Modern customs of the holiday involve celebrations where early morning festivals are held to watch the groundhog emerging from its burrow. In southeastern Pennsylvania, Groundhog Lodges (Grundsow Lodges) celebrate the holiday with fersommlinge,[5] social events in which food is served, speeches are made, and one or more g'spiel (plays or skits) are performed for entertainment. The Pennsylvania German dialect is the only language spoken at the event, and those who speak English pay a penalty, usually in the form of a nickel, dime or quarter, per word spoken, put into a bowl in the center of the table.[6]

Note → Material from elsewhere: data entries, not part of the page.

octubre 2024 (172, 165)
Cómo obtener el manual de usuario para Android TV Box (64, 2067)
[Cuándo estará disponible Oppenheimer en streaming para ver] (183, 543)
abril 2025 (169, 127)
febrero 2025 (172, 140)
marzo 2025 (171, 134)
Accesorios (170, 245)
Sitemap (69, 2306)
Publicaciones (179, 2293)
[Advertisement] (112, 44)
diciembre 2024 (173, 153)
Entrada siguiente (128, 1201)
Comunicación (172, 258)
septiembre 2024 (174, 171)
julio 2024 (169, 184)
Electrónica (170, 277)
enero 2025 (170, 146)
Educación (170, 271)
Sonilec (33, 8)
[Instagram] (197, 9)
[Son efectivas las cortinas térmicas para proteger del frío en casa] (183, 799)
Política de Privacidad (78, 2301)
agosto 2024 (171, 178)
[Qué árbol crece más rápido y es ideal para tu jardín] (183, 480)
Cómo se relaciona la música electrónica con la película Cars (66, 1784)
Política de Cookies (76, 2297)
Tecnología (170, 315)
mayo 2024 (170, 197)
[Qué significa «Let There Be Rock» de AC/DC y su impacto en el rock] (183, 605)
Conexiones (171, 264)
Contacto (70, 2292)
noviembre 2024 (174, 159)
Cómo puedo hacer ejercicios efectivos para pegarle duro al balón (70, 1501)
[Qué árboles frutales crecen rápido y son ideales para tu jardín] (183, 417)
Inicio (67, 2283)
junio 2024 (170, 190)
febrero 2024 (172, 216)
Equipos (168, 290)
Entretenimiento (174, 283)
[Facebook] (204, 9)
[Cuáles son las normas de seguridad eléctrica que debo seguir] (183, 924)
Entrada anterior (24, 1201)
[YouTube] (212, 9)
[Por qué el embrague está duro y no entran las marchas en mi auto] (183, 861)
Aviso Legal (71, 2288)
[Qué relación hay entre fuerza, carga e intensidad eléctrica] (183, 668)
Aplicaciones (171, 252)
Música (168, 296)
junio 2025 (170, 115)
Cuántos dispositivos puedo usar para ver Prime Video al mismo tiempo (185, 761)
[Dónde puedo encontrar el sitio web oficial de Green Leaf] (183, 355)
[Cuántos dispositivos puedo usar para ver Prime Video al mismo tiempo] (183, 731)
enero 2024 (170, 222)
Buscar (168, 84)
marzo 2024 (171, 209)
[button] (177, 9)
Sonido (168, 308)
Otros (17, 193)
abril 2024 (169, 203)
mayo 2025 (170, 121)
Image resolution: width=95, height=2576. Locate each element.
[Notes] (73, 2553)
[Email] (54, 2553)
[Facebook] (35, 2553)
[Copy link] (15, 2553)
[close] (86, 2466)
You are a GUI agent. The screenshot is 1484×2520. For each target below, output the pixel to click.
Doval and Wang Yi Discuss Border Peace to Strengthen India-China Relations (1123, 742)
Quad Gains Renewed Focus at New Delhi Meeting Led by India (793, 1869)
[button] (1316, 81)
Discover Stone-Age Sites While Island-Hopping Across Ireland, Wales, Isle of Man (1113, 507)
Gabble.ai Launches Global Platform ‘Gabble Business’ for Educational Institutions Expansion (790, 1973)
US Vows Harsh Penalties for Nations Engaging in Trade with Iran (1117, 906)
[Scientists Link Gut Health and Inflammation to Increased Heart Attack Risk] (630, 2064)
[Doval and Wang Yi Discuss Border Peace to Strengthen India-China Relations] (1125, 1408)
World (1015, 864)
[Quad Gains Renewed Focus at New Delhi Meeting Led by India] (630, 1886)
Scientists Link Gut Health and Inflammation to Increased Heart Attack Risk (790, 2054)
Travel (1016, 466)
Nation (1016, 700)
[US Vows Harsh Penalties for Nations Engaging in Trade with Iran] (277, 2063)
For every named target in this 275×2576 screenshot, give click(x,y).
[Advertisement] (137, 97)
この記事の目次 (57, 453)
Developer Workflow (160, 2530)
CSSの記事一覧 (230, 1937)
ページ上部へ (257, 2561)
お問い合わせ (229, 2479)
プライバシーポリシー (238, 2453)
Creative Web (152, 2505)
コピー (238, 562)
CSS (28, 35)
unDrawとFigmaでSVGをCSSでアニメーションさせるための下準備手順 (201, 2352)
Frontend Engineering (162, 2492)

The largest Groundhog Day celebration is held in Punxsutawney, Pennsylvania, where crowds as high as 40,000[7] have gathered to celebrate the holiday since at least 1886.[8] Other celebrations of note in Pennsylvania take place in Quarryville in Lancaster County,[9] the Anthracite Region of Schuylkill County,[10] the Sinnamahoning Valley[11] and Bucks County.[12] Outside of Pennsylvania, notable celebrations occur in the Frederick and Hagerstown areas of Maryland,[13] the Shenandoah Valley of Virginia,[14] Woodstock, Illinois,[15], Lilburn, Georgia[16] and among the Amish populations of over twenty states and at Wiarton, Ontario and Shubenacadie, Nova Scotia in Canada.[14] The University of Dallas in Irving, Texas has taken Groundhog Day as its official university holiday and organizes a large-scale celebration every year in honor of the Groundhog.[17]

Groundhog Day received worldwide attention as a result of the 1993 film of the same name, Groundhog Day, which was set in Punxsutawney and featured Punxsutawney Phil.[18]




Historical origins

The groundhog (Marmota monax) is a rodent of the family Sciuridae, belonging to the group of large ground squirrels.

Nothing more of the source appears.